Golden Gater Online

Golden Gater Online

[ Golden Gater Online December 14, 1995 ]Center accredited

Center accredited

Golden Gater OnlineBy Matt Carter

A two-year effort by staff, teachers and parents of children enrolled in the Associated Students, Inc. Children's Center has resulted in accreditation for the center from the nation's oldest and largest child-care accrediting academy.

"Accreditation really validated our work as early childhood professionals, and gives us a seal of approval for the work we're doing here," said Jennifer Fogerty Gibson, a head teacher of pre-schoolers at the center.

The accreditation from the National Academy of Early Childhood Programs in Washington, D.C., makes the Children's Center one of only five child- care facilities in San Francisco so recognized, said the center's director, Sarah Johnson.

Progress has also been made toward moving to a long-awaited new facility, and plans to offer a major in children's studies at SF State are in the works, she said.

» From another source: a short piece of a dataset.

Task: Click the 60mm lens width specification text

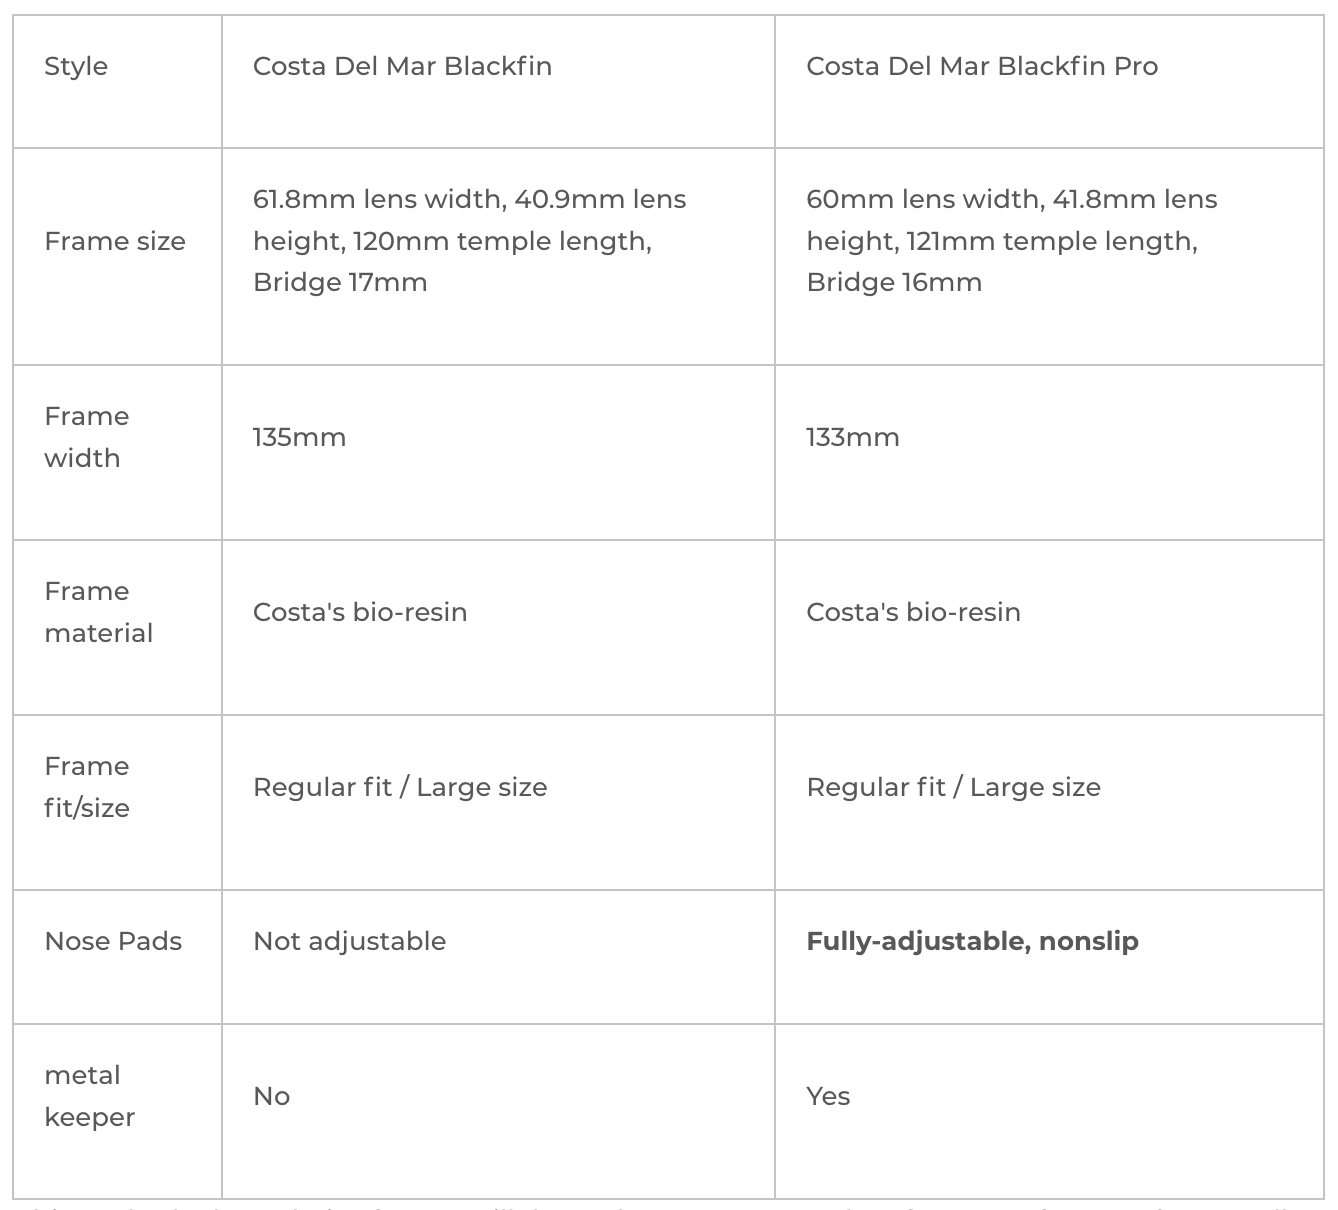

Just inside the center's entrance, a certificate from the academy, which has accredited 4,500 programs in the U.S. and 16 other countries, is now prominently displayed on Assistant Director Carol Rector's desk.

According to Johnson, accreditation means that parents can rest assured that, in addition to the state licensing requirements that all child-care facilities are required to meet, criteria. including health and safety, nutrition and food service, curriculum and the screening and training of staff have been reviewed by an outside agency.

The academy's recognition could also help attract grant money to develop training programs, Johnson said.

If details for financing the planned construction of an expanded child care center are ironed out, and if the plans to develop a children's study major are realized, it will not only become easier for students with children to obtain affordable, on-campus child care, but opportunities for students interested in pursuing careers in early childhood development will be expanded.

Holly Berger, a teaching assistant at the children's center, said that as it stands now, childhood development is lumped in with dietetics, interior design and family relations in the Consumer and Family Studies/Dietetics department.

"It's absolutely terrible," said Berger, who plans to apply for a head teacher position at the children's center when she obtains her degree. "It makes me feel like a home-ec major."

Every term, Berger said, childhood development classes have been cut and there is no childhood development professor or advisor.

"I learn a lot of practical, hands-on things that I don't learn in a classroom or a textbook," Berger said of working at the children's center.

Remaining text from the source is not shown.